■ Problem
Quote the whole listing word for word. Do not include the pictures.

■ Dataset extract
===============

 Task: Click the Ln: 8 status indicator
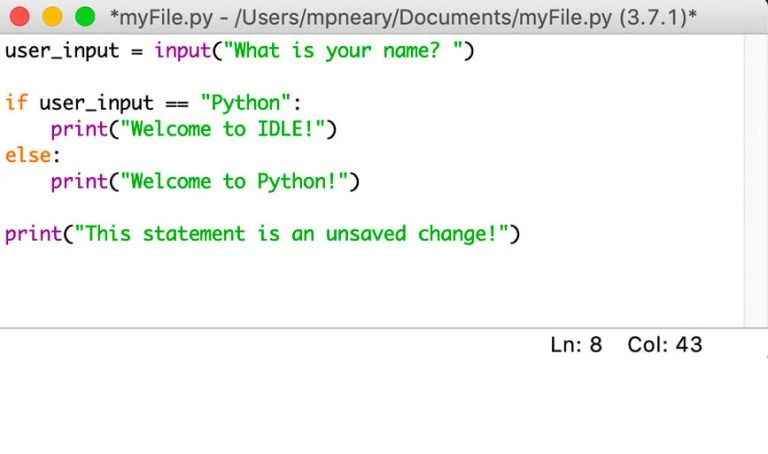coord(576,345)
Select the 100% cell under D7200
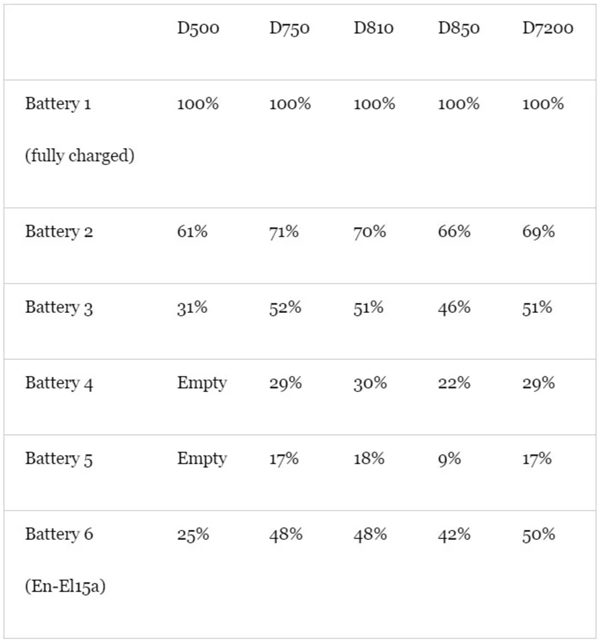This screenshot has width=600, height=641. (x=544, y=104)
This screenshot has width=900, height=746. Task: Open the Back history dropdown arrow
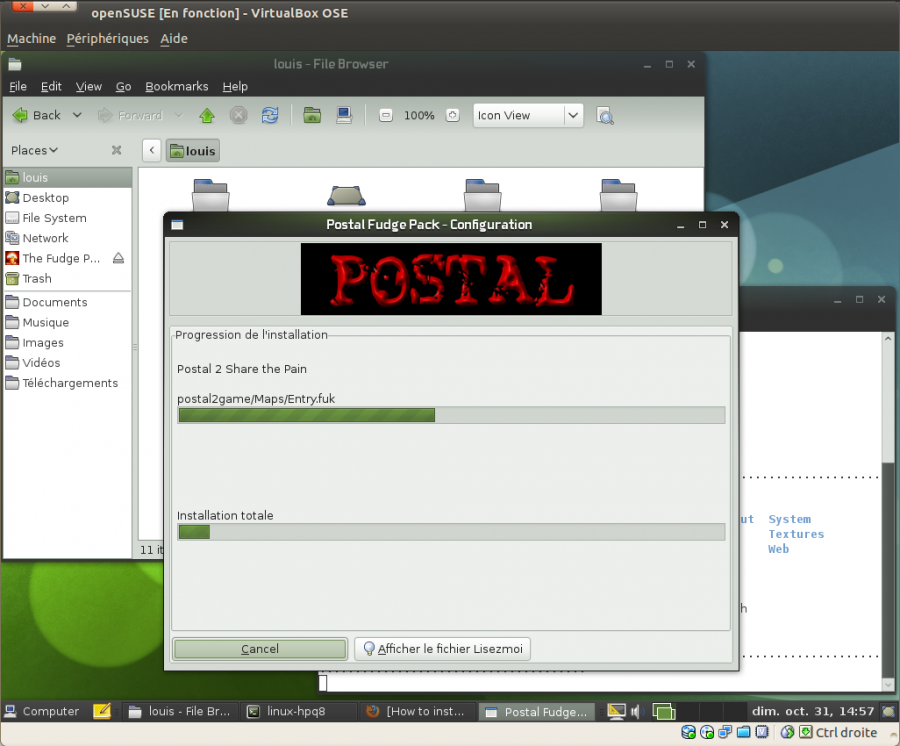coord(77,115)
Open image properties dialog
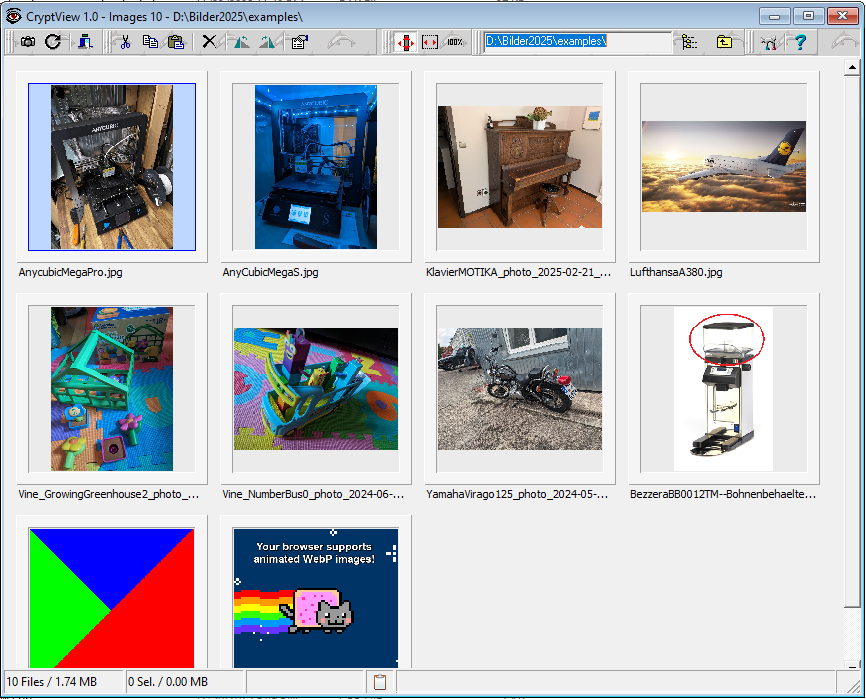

===============

■ Finished task
 Task: Click the Ln: 8 status indicator
coord(576,345)
Select the 100% cell under D7200
This screenshot has width=600, height=641. (x=544, y=104)
This screenshot has width=900, height=746. Task: Open the Back history dropdown arrow
coord(77,115)
Open image properties dialog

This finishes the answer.